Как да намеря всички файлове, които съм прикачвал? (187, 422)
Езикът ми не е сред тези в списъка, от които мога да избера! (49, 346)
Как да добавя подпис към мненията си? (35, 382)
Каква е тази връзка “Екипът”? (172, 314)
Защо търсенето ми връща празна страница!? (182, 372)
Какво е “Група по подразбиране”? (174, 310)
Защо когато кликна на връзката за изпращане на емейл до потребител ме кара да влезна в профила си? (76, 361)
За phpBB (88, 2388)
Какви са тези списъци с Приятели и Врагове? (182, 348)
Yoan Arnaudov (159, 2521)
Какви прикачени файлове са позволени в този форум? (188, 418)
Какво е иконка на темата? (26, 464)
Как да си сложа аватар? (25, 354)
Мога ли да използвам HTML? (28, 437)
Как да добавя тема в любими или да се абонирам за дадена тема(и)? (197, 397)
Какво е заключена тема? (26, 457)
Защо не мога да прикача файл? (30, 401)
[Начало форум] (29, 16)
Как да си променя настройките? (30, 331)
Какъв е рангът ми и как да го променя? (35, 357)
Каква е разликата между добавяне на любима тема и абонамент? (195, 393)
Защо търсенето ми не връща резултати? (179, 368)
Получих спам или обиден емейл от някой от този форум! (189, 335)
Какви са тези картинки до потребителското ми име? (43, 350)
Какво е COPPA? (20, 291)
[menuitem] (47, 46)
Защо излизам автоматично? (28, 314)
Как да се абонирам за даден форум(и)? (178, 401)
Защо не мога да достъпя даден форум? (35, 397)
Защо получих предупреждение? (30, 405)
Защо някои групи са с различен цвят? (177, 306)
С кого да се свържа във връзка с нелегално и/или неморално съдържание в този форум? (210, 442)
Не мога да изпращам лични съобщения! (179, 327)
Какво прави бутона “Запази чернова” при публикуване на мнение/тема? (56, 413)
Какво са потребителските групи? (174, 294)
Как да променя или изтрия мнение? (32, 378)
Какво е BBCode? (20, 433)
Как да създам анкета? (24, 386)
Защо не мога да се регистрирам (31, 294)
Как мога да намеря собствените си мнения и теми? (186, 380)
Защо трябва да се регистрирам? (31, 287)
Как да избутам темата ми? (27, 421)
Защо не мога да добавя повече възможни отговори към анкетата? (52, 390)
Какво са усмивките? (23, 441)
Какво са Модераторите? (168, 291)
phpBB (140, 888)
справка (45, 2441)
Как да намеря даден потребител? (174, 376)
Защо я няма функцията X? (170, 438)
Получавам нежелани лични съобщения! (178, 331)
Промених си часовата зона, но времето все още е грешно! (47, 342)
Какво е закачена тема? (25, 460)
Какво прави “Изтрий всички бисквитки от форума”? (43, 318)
- - -
▶ **AIM OF THE TASK**: Among the records above, find each line holding the string "тези" and pull it out.

▶ **ANSWER BOX**:
Езикът ми не е сред тези в списъка, от които мога да избера! (49, 346)
Какви са тези списъци с Приятели и Врагове? (182, 348)
Какви са тези картинки до потребителското ми име? (43, 350)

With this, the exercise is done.